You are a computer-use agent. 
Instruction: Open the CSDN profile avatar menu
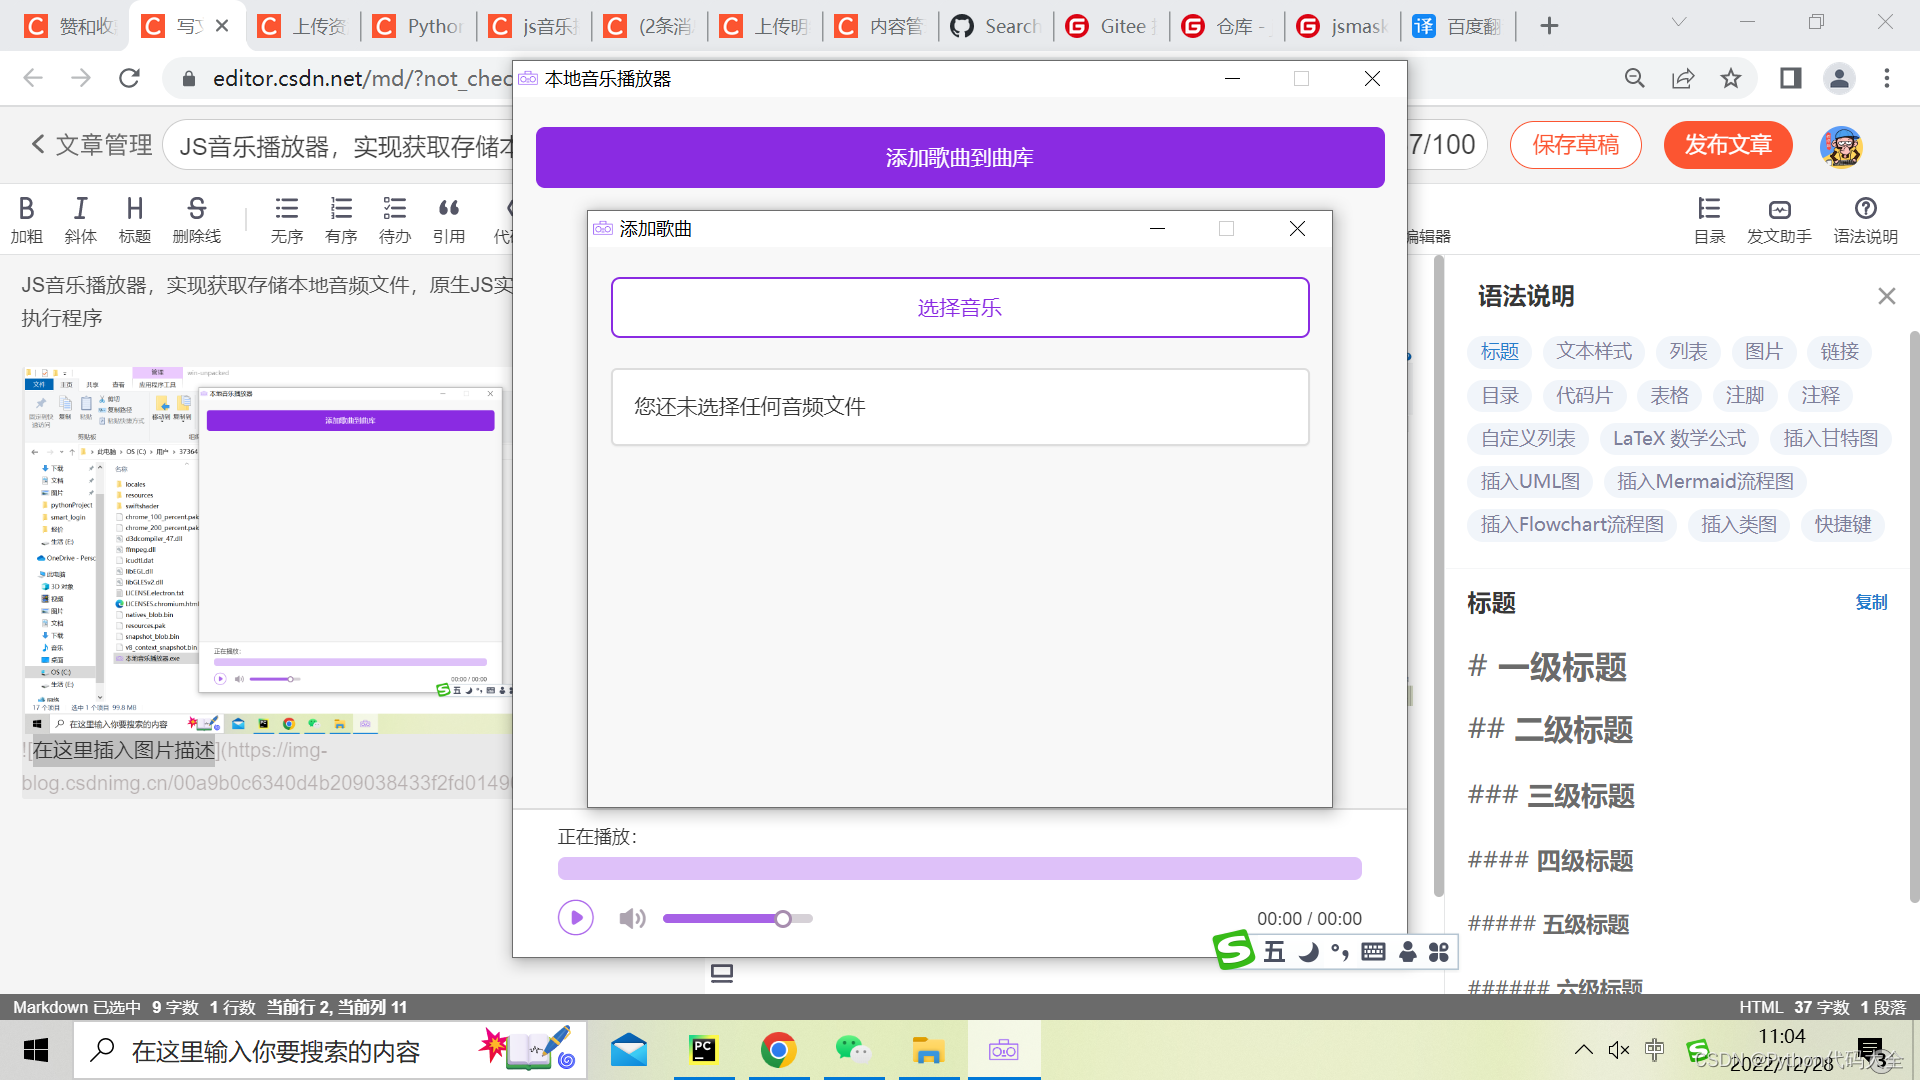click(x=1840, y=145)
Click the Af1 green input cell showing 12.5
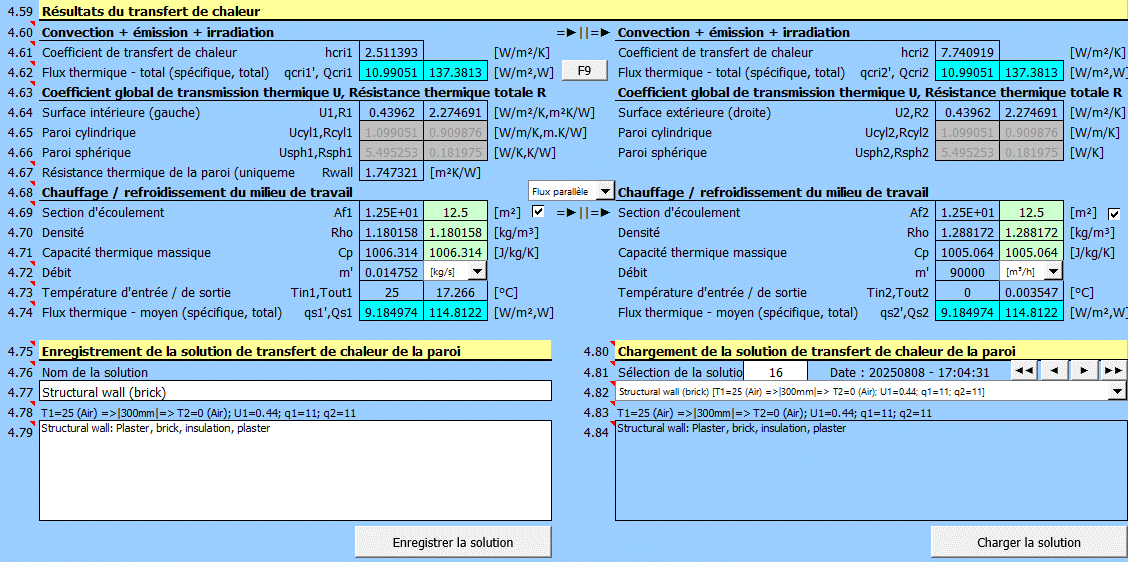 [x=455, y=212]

++++++++

What to work on >>
Rewrite the records with "green" swapped for "yellow" and everything else kept as it is. Leave the pictures out.

Reply >>
You are a computer-use agent. 
Instruction: Open the CSDN profile avatar menu
click(x=1840, y=145)
Click the Af1 yellow input cell showing 12.5
 [x=455, y=212]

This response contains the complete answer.